Accumulation rates vary considerably. They can be as high as 5cm/ year in eutrophic lakes, but more typically 20-100cm per 1000 years (though values between 4 and 500 cm per 1000 years have been recorded (Koster & Favier 2005, 168). The

accumulation rate generally decreases with age, and also depends on mire types, for example in fens, primary productivity is higher, but so are decay rates. Accumulation is not just about the height of the bog; as material is added to the top of the system in the acrotelm, the catotelm is compressed (Clymo 1983). This causes serious

complications of interpretation for ecologists and archaeologists, because even if the accumulation rate is known or can be estimated, compression rates vary, so there is no simple correlation between depth and the passage of time since deposition. This can also compress and distort archaeological deposits, concatenating sequences and physically altering artefacts and structures.

3.3.2 Peat formation timescales

In the study region, all peat deposits have formed since the end of the last Devensian Ice Age and so belong in the Holocene. The Holocene has four climatic subdivisions (pollen zones V –IX) (Darvill 2002, QR4) which are more relevant to the formation of ombrotrophic peats (often started by climate shifts) than minerotrophic ones (that generally occur in association with rivers and coastal systems).

In the lowlands, peat formation commenced with the start of the Flandrian, largely by processes of terrestrialization in depressions in glacial till and in the newly forming valley systems of rivers. Changes in sea level and rainfall levels contributed, especially in coastal regions where hydrological systems were affected (i.e. slowed down or damned up) by eustatic and climatic sea level shifts. Extensive peat ecosystems formed in Northwest Europe (Koster & Favier 2005) by the time of the Neolithic, and continued to grow and evolve until heavy exploitation and drainage commenced during the Middle Ages.

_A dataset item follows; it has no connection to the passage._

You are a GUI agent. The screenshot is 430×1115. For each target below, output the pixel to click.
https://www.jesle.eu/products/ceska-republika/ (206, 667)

In the uplands the system is more complex. Blanket bogs are rare in continental Europe but much more common in the UK and Ireland as they require a cool, humid oceanic climate. Upland raised bogs and blanket bogs cover a lot of the uplands of the UK, but this is not the ‘natural’ state of these uplands; in the early Flandrian, they were largely forested, to elevations that allowed tree growth. However, through a mixture of human activity (undisputed for the Neolithic, and tentatively identified in the Mesolithic in some areas (Simmons 1996; 2003) and shifts in climate during the second millennium BC towards wetter, cooler conditions and following the complex process shown in Figure 3.2, many of these areas became upland moors; extensive peatland environments. This process was ongoing throughout prehistory, and from the Iron Age onwards in the UK, seems to have kept human settlement activity away from these zones, at least until the Middle Ages (Van de Noort et al. 2002a).